A principios de marzo la bloguera Yoani Sánchez fue incluida en la lista de las “150 mujeres que estremecieron al mundo” en el año 2012 por la revista Newsweek. Con todo, persisten las medidas del gobierno para silenciar las denuncias de los blogueros. En enero, días antes de la visita a Cuba de la presidenta de Brasil, Dilma Rousseff, Sánchez solicitó permiso para viajar a Brasil a fin de participar en la presentación del documental Conexión Cuba-Honduras, sobre la libertad de prensa en Cuba y Brasil. A pesar de que Brasil concedió la visa, el gobierno cubano prohibió la salida de la bloguera.

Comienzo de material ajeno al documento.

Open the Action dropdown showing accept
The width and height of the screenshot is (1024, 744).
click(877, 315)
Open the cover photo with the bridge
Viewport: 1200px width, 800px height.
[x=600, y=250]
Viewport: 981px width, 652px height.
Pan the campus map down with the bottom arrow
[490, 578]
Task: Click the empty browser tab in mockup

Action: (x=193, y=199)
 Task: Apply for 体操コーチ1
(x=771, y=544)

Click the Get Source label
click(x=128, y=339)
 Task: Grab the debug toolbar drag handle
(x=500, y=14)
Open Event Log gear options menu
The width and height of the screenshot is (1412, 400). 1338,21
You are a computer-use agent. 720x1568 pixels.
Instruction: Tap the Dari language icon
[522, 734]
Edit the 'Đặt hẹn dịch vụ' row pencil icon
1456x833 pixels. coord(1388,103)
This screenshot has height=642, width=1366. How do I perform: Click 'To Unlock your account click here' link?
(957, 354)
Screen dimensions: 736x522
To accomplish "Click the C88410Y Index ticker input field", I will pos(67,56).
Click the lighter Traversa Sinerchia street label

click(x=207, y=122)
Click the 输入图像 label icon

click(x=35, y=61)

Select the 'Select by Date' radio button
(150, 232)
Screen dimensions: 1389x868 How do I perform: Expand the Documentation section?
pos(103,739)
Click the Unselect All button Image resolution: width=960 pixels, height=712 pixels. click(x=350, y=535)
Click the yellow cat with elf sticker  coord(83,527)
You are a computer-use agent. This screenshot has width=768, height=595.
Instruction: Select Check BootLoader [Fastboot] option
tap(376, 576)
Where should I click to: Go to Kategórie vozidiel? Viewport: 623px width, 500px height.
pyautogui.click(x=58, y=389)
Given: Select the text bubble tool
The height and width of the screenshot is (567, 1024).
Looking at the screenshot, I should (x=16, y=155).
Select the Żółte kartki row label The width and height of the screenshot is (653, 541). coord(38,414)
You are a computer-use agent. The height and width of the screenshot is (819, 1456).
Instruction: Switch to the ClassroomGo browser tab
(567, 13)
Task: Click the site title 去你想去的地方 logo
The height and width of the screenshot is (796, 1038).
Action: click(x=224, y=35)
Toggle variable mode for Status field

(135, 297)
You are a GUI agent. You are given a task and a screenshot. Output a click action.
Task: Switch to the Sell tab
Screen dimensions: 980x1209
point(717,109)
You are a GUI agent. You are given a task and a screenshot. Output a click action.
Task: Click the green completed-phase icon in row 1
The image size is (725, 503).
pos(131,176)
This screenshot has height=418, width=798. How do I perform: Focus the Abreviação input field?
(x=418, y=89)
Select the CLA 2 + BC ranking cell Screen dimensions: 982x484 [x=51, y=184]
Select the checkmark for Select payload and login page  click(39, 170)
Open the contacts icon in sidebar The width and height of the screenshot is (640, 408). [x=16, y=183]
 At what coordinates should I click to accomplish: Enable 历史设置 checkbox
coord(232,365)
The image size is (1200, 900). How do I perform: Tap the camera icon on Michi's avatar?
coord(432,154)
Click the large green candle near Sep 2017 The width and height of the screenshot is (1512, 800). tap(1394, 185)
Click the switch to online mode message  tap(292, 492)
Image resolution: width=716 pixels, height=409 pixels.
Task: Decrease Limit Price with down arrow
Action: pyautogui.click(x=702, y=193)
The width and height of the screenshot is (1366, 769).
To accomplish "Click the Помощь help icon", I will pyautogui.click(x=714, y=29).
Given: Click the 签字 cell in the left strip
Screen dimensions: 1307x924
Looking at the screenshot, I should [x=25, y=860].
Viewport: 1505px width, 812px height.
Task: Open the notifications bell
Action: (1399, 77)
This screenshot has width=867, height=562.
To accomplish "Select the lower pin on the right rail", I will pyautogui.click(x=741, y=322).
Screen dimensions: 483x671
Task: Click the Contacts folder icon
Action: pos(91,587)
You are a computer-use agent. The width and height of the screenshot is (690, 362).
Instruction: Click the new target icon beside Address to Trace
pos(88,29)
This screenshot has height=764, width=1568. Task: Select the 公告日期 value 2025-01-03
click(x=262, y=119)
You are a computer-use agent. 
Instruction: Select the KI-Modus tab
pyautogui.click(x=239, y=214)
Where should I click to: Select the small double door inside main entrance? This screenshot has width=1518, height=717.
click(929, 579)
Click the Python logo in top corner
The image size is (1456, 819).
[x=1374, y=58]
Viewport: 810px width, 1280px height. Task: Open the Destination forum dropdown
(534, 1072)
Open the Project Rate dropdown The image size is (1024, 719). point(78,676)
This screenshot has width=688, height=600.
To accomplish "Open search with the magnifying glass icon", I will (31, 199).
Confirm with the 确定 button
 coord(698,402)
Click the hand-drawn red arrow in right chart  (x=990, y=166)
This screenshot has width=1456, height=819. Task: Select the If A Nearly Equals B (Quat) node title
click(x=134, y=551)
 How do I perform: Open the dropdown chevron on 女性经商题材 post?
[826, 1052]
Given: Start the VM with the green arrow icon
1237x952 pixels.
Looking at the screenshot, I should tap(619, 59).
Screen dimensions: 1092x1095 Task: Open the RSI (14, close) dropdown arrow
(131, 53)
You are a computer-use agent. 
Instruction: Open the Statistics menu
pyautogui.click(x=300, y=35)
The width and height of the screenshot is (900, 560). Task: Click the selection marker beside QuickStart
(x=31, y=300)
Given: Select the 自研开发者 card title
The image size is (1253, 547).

Una emergente sociedad civil, integrada mayormente por jóvenes, prosigue sus reflexiones sobre la realidad nacional y formula fuertes críticas al sistema y gobierno cubanos. Es el caso de Estado de SATS, Observatorio Crítico, Cofradía de la Negritud y Observatorio Cubano de los Derechos LGTB. El gobierno ha desplegado esfuerzos por sabotear estos proyectos. Por ejemplo, la reunión del 7 de abril de Estado de SATS estaba dedicada al tema de la represión durante la visita papal. Varios disidentes, entre ellos el periodista Julio Beltrán Iglesias, fueron detenidos para impedirles participar.

El 4 de abril se suicidó en Las Palmas, Gran Canaria, Santiago Du Bouchet Hernández, ex preso político y director de la agencia Habana Press. El suicidio del periodista independiente, ex preso de conciencia del grupo de los 75, ha sido interpretado como resultado de un grupo de factores: secuela de la prisión, dificultades financieras e inadaptación al exilio forzado. Otros periodistas y disidentes desterrados en España temen perder la magra asistencia brindada por el gobierno.

La Comisión Interamericana de Derechos Humanos, en su informe anual del 2011, mantuvo a Cuba dentro de la “lista negra” de países del continente donde ocurren las peores violaciones a los derechos humanos. Destacó que en el período no hubo cambio respecto a las restricciones a los derechos políticos, de libertad de asociación, expresión y pensamiento, ausencia de elecciones y de un poder judicial independiente y restricciones a la libertad de movimiento.